Another variation entails baking four peeled medium-size carrots and three red beets (cut into quarters), all lightly sprayed with olive oil, at 350 degrees for 40 minutes. I start roasting the vegetables about 15 minutes before I start the polenta, so I have time to cut the vegetables into bite-size pieces before the polenta is ready. I stir in the vegetables after adding the cheese. The result is quite colorful.

I store leftover polenta in a cubic container so that it is then easy to cut regularly shaped slices, which can then be grilled or reheated in an oiled pan, or baked (after you remove the pan lids from your oven).

Grilled polenta is featured in the menu of Ferndale restaurant Curley’s Grill, as supporting base for a “portabella mushroom tower” or topped with marinara sauce and sausage. The pairing of polenta with mushroom is my favorite combination.

In Northern Italy, polenta is made with cheese and butter and usually served as a side dish to a meat stew. The Arcata restaurant La Trattoriafollows this delightful tradition offering polenta with baked rabbit or chicken, or with beef goulash.

What if you do not have 45 minutes to meditate over a pot of bubbling polenta? Option 1 is to use instant polenta. I tasted it once and do not want to encore the experience. Food that carries the modifier “instant” in front is almost always a mockery of the real thing, and I avoid it. The time-saving comes at the expense of flavor and texture, a price I am never willing to pay. When I make polenta for my husband and me, I have a good amount of leftovers, which become my idea of instant polenta.

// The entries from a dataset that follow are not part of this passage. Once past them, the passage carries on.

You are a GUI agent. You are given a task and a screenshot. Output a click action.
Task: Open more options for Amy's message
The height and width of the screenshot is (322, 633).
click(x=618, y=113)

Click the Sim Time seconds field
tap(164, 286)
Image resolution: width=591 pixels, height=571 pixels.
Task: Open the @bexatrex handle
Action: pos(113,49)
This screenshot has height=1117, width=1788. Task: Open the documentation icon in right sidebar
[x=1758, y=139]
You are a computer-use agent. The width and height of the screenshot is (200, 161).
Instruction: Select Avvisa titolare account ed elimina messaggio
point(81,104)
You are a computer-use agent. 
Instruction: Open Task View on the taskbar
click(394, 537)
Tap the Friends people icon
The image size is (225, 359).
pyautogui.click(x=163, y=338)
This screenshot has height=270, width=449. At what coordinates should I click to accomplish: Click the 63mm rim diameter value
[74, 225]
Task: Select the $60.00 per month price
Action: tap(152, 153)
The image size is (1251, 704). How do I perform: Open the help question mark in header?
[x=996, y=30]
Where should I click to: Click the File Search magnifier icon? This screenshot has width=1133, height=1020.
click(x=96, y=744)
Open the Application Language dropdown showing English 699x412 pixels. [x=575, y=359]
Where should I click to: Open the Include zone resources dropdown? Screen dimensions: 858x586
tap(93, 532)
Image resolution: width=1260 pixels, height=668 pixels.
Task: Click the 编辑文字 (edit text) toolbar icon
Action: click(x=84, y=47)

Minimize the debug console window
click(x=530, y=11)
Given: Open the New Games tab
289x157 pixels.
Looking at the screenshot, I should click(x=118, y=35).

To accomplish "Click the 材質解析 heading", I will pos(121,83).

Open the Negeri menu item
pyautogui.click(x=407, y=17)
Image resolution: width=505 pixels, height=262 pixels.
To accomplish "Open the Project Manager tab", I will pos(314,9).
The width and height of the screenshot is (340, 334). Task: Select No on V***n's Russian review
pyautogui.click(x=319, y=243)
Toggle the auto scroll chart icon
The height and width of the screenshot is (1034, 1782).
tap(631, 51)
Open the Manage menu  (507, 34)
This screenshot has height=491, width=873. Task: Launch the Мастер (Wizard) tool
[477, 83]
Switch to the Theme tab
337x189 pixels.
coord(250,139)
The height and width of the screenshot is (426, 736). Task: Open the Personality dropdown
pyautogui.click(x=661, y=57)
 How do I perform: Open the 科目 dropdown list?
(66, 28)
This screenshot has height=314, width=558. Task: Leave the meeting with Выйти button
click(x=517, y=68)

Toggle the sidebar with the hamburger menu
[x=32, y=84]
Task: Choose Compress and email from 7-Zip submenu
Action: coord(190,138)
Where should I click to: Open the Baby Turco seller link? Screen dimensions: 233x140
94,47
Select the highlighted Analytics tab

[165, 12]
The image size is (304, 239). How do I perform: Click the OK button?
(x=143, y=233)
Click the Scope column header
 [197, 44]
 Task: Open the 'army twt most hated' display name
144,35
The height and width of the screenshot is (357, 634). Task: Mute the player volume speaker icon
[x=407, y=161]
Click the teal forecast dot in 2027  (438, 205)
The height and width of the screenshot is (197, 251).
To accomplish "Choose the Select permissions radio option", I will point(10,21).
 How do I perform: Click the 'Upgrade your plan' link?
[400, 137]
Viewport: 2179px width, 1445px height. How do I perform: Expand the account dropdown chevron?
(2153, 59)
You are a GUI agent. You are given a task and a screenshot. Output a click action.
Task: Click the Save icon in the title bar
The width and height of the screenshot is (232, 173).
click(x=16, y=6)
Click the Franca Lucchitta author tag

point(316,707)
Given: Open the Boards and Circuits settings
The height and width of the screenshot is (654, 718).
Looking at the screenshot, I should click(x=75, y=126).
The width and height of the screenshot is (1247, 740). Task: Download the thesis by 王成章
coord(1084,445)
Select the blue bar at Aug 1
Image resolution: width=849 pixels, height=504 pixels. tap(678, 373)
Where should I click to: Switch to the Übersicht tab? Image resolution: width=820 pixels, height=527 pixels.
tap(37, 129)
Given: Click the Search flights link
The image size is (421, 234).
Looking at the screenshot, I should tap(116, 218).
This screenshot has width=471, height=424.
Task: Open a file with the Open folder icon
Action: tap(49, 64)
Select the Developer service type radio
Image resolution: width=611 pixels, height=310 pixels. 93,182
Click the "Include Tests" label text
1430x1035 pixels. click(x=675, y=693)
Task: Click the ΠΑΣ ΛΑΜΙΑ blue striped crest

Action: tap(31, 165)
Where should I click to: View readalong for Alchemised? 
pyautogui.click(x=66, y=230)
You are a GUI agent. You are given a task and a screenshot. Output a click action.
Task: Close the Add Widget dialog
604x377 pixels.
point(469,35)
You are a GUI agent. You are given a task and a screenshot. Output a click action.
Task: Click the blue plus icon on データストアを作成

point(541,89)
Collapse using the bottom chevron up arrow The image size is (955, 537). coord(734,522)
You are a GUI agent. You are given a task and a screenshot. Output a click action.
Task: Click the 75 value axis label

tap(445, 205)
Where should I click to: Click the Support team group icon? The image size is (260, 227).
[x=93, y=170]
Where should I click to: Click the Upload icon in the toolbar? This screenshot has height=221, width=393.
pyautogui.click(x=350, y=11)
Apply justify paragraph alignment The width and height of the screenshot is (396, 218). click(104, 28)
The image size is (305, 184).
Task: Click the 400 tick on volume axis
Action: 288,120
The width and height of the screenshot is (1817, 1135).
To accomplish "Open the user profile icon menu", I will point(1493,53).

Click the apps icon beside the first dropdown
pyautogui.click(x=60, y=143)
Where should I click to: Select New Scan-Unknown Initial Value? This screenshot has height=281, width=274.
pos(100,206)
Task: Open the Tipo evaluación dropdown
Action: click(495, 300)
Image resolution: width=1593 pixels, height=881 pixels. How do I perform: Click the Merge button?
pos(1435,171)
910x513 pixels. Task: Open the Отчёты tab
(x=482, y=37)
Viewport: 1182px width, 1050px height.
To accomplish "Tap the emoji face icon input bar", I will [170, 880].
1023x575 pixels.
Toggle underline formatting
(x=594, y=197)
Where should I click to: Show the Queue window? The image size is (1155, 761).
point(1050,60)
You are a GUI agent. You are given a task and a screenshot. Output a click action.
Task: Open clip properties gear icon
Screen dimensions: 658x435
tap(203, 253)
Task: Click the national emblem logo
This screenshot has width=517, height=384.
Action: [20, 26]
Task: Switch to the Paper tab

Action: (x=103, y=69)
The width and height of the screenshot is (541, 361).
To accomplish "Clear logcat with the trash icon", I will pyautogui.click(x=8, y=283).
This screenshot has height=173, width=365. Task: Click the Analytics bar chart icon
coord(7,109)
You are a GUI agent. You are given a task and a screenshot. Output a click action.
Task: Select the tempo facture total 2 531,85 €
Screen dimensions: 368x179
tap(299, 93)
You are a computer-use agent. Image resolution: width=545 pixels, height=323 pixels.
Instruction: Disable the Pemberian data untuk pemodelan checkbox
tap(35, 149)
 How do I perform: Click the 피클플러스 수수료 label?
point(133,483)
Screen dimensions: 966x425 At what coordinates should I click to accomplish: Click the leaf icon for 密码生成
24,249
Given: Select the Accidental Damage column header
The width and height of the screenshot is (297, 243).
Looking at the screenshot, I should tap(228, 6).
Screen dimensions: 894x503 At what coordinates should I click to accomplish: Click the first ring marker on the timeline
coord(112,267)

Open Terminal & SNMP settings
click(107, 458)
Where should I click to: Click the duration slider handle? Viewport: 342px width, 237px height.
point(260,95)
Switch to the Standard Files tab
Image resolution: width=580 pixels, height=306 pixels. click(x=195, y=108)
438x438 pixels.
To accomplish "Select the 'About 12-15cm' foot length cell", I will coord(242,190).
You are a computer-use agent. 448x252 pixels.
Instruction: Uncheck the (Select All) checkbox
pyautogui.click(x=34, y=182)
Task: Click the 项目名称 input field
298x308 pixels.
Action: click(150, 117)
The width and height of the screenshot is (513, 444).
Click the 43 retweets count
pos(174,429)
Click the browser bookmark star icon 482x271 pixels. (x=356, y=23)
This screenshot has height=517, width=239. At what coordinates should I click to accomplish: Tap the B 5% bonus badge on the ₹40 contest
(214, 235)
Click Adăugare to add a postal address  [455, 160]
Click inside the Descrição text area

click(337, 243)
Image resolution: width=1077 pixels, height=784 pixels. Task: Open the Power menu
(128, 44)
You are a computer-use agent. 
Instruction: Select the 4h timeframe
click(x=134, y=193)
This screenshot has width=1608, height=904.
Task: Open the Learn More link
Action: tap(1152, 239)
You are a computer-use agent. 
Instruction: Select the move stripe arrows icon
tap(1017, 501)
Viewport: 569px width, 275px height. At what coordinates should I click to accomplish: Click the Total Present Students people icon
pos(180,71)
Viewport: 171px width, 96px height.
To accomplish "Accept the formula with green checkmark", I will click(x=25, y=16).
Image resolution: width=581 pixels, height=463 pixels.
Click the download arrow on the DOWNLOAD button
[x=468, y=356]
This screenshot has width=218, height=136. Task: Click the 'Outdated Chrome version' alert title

Option 2 is to use the packaged cooked polenta available in many grocery stores. I have never tried it and therefore I shall suspend my judgment.

Option 3 is what I would recommend: Cook something else, and make an appointment with yourself for a day in the near future when you will have enough time to prepare polenta. On that day you will spend a pleasant hour watching the slow making of this “ageless culinary lord” and then you will sit down to a meal that will warm both your body and your spirit.

Simona Carini is a native of Italy who splits her time between Trinidad and Berkeley.